Este foi sobretudo um ano atípico marcado por muitos acontecimentos, os quais nem os mais assíduos especialistas conseguiriam prever. Olhando para o universo corporativo, o setor de recursos humanos (RH) teve de se atentar à saúde das equipes. As pessoas não estavam nem psicologicamente ou financeiramente preparadas para esse caos global.

Diante do caos mundial, o estresse vai às alturas

Para a psicóloga da Mapa, Nayara Teixeira, os gestores precisam estar preparados para entender as implicações da pandemia no bem-estar emocional e intelectual dos colaboradores. Um das principais dificuldades dos RHs tem sido lidar com o esgotamento dos funcionários. “Foi necessária muita energia para enfrentar todos esses acontecimentos: home office, crise econômica, famílias compartilhando espaço para trabalho e estudo. Tudo isso acompanhado de desafios e incertezas sobre o futuro”, explica.

Esse “esgotamento” dos profissionais também é conhecido por outro nome, quando é diagnosticado como uma patologia, é chamado de Síndrome de Burnout. Isso é, a exaustão física e psíquica. “Essa condição impacta a sanidade mental e, consequentemente, o corpo do indivíduo. Um estresse crônico em conjunto com a autocobrança excessiva destroem as forças dos trabalhadores. Inclusive, muitos adoeceram pelo desgaste da quarentena e outros tiveram os sintomas agravados”, analisa Nayara.
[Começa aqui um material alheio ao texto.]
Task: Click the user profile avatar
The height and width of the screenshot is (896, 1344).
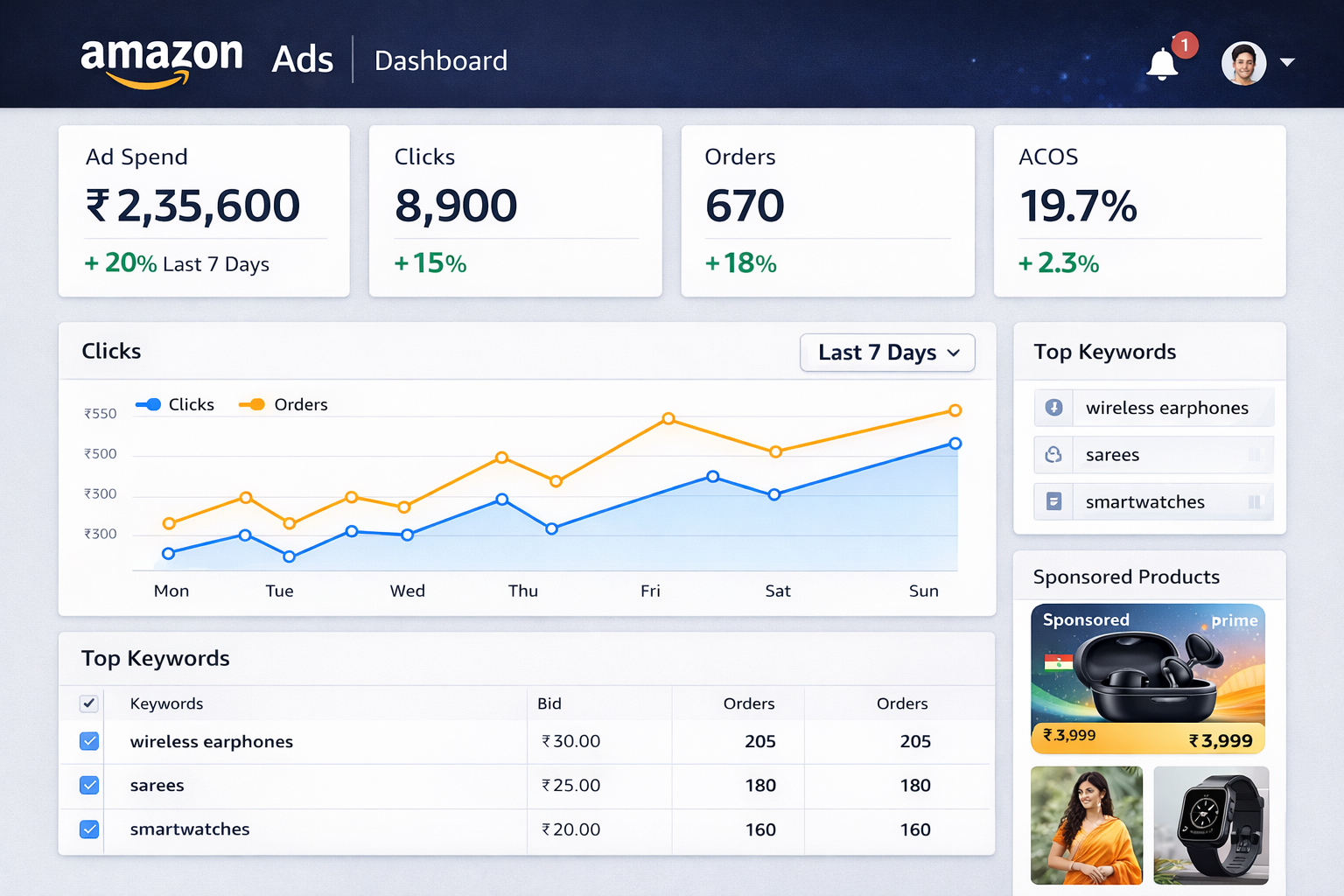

A solidão, a cobrança e a própria incerteza quanto ao futuro contribuem para a atenuação do estresse. Nesse sentido, “tanto a liderança, quanto os subordinados estão vivendo uma nova realidade, na qual enfrentam provações inesperadas. Todos precisam entender essas diferentes perspectivas e traçar um plano comum para melhorar a qualidade de ambos”, comenta a psicóloga.

A disposição e o equilíbrio emocional já eram preocupações da área de gestão de pessoas no Brasil. O cenário atual apenas acelerou essas premissas. “Nos últimos anos, vimos um crescimento do cuidado psíquico. Afinal, cooperadores felizes não só produzem mais, mas lidam melhor com adversidades”, finaliza a especialista.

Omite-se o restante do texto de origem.